Advies aan het college
Advies over de stedenbouwkundige handelingen
Aan het college wordt voorgesteld om voor de stedenbouwkundige handelingen de omgevingsvergunning te weigeren, omwille van onverenigbaarheden met stedenbouwkundige voorschriften en onverenigbaarheden met een goede ruimtelijke ordening.
Procedurestap | Datum |
Indiening aanvraag | 8 mei 2023 |
Volledig en ontvankelijk | 31 juli 2023 |
Start openbaar onderzoek | geen |
Einde openbaar onderzoek | geen |
Gemeenteraad voor wegenwerken | geen |
Beslissingsdatum na V&O (zonder noodbesluit) | 29 september 2023 |
Uiterste beslissingsdatum (noodbesluit) | 28 december 2023 |
Verslag GOA | 5 september 2023 |
naam GOA | Katrijn Apostel |
Er zijn geen aanpalende eigenaars waarvan de scheidingsmuren met het project zouden worden opgericht, uitgebreid of afgebroken, die om hun standpunt gevraagd moesten worden.

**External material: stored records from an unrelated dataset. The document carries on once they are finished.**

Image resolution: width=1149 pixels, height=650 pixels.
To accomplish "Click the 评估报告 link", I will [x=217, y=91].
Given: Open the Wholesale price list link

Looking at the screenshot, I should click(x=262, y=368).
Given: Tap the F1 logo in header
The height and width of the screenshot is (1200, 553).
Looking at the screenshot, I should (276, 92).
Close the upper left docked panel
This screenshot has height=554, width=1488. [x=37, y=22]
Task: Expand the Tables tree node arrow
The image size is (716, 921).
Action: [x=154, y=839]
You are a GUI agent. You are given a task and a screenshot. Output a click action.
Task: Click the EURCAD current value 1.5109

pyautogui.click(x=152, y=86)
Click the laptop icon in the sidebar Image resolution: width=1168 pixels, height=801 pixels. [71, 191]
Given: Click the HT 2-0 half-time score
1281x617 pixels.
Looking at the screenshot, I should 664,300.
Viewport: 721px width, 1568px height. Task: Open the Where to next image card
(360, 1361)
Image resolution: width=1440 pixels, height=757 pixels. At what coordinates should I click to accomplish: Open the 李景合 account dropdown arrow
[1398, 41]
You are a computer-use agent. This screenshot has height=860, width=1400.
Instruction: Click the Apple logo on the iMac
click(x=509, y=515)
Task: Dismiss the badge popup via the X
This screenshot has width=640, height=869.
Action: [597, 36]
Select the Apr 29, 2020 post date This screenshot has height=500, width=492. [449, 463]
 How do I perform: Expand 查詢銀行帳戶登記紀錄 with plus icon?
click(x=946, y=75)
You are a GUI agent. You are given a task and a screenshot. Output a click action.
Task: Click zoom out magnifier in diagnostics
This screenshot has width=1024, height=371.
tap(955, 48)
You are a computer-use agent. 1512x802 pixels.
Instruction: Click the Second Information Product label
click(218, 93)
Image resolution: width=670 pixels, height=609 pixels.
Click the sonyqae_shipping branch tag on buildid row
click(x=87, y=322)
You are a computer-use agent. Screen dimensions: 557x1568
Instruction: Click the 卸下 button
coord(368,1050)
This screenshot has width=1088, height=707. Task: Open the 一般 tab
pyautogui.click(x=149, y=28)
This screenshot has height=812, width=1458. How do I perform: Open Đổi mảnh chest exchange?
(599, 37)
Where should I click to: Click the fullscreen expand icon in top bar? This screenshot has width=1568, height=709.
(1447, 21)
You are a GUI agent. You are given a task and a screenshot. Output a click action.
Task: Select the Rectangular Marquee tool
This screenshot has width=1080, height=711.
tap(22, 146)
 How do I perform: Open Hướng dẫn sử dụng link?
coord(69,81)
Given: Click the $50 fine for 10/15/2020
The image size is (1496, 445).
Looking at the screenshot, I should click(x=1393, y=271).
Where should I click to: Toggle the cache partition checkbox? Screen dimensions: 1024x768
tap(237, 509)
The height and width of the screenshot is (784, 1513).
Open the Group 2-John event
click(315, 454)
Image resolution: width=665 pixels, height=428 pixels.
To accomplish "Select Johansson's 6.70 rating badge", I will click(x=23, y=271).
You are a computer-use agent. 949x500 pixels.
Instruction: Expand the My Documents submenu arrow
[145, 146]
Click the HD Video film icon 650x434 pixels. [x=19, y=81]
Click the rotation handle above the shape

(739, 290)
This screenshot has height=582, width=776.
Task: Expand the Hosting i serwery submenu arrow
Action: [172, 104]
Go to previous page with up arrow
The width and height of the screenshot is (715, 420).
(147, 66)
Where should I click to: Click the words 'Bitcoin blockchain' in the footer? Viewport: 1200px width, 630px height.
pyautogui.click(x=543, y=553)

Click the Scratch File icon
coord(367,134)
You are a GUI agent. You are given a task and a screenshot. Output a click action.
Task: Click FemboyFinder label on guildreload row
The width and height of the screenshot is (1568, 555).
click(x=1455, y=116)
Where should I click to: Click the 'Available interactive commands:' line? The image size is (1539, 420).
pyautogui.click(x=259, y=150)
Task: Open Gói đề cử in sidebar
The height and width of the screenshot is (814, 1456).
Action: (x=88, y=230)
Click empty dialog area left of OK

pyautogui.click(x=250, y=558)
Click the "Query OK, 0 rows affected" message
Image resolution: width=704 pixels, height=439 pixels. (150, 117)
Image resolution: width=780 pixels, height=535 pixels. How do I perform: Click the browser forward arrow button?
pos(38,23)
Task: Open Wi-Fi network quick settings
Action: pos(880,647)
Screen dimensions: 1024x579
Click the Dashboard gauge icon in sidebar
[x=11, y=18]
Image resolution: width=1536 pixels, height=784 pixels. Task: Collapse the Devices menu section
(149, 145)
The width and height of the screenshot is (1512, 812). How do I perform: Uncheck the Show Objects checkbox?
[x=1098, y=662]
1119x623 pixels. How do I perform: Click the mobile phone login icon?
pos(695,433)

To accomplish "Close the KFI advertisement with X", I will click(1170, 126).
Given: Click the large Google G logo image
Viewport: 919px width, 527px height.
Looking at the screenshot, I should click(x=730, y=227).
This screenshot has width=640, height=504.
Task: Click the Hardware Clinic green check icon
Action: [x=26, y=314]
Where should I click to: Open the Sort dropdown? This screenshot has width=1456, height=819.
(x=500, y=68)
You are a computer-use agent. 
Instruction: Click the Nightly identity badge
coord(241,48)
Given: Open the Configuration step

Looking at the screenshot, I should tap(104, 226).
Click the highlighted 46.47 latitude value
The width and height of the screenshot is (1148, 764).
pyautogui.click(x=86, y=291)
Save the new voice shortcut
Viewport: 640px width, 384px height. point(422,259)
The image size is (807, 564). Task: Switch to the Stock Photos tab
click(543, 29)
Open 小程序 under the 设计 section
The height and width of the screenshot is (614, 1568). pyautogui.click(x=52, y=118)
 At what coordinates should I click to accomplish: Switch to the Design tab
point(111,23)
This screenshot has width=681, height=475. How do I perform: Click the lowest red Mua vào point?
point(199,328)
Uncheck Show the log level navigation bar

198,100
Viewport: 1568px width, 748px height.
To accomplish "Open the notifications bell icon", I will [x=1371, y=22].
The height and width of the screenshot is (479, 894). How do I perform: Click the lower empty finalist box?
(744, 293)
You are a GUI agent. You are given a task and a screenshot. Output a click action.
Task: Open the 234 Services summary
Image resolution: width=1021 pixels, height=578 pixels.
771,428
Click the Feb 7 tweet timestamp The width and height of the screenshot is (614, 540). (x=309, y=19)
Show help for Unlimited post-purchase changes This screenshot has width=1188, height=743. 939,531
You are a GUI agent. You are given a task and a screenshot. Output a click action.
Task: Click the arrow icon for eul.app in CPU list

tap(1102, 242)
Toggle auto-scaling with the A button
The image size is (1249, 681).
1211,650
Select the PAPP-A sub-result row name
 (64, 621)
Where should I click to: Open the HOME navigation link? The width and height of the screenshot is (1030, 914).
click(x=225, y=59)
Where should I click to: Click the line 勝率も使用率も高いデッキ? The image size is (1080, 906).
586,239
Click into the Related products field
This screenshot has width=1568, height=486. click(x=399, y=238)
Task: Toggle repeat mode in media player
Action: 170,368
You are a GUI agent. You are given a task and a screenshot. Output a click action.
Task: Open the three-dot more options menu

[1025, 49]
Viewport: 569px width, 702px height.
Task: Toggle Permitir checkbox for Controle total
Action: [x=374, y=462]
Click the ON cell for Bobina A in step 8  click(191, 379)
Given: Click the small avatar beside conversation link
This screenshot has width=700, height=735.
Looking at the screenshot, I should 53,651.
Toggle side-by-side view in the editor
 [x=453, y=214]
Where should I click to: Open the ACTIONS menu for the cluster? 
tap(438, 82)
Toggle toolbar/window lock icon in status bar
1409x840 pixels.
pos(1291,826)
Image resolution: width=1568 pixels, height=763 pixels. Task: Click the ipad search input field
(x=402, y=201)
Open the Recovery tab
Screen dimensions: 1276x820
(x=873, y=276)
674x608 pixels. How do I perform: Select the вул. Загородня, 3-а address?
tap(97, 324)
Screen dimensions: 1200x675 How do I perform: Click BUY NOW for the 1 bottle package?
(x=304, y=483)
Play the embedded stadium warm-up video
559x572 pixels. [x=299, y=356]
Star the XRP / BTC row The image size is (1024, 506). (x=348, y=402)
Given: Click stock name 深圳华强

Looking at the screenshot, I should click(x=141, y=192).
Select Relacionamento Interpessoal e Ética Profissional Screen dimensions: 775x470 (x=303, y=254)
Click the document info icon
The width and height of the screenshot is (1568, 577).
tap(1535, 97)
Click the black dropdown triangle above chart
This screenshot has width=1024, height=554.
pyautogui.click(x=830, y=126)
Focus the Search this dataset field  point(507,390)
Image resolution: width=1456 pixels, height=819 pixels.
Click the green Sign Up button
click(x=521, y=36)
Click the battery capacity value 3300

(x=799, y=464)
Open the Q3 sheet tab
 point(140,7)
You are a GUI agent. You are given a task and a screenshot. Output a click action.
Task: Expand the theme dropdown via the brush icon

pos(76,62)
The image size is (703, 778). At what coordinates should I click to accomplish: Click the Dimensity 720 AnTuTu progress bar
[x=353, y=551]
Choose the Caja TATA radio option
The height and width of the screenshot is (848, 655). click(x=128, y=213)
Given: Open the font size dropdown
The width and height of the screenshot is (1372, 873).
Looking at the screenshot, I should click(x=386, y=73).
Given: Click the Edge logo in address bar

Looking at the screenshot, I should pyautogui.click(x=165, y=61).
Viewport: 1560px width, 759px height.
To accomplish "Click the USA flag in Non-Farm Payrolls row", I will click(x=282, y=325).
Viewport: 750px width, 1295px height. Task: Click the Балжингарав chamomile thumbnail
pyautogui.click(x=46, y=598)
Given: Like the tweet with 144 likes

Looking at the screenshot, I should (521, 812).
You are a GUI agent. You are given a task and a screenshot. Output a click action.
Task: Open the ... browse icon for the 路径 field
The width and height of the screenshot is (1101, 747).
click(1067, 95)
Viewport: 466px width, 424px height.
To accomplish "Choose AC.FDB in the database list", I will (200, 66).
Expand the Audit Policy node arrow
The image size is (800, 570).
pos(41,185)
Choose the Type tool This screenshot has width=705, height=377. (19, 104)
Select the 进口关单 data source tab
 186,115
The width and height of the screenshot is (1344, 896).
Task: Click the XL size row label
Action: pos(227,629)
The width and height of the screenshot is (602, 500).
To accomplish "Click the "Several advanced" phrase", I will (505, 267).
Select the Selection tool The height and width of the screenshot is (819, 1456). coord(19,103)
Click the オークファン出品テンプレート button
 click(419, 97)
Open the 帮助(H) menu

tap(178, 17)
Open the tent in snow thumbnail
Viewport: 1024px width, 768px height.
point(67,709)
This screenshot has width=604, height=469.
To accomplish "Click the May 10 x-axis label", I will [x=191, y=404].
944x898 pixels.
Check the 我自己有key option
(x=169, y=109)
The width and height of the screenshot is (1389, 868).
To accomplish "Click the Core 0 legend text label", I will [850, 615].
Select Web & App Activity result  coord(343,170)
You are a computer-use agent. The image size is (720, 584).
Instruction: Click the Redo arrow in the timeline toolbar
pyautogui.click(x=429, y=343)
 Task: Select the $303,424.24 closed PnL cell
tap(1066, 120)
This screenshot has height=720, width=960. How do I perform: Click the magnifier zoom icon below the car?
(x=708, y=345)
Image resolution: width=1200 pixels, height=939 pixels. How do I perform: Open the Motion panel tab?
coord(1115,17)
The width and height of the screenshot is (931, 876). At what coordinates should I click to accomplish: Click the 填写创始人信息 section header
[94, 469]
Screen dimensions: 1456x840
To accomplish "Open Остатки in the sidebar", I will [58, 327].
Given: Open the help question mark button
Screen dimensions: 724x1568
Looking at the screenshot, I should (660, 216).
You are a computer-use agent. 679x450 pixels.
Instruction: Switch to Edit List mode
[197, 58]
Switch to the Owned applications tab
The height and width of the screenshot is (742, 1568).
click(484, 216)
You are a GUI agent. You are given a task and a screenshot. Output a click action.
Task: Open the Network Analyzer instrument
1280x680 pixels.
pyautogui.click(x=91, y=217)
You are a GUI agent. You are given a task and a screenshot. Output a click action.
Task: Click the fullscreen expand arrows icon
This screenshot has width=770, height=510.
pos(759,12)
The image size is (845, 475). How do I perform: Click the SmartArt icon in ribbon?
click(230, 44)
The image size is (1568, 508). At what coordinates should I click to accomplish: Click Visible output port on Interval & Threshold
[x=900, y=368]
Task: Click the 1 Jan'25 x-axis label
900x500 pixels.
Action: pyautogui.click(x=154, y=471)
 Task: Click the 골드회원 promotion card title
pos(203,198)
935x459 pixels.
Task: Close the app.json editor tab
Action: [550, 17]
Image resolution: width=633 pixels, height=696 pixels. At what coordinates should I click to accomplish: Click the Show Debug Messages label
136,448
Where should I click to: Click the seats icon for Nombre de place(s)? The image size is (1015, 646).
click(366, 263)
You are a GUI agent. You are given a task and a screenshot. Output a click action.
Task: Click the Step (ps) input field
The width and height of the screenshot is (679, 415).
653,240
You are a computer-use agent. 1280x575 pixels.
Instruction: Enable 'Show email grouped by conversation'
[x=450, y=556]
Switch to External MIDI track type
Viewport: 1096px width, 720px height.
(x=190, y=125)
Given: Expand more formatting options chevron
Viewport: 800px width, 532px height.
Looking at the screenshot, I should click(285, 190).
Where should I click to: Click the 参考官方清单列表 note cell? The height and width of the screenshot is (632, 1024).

Het college sluit zich integraal aan bij het verslag van de gemeentelijke omgevingsambtenaar en maakt dit tot zijn eigen motivatie.
Het college beslist de aanvraag tot omgevingsvergunning te weigeren.
De plannen waarvan het overzicht als bijlage bij dit besluit is gevoegd, maken integraal deel uit van dit besluit.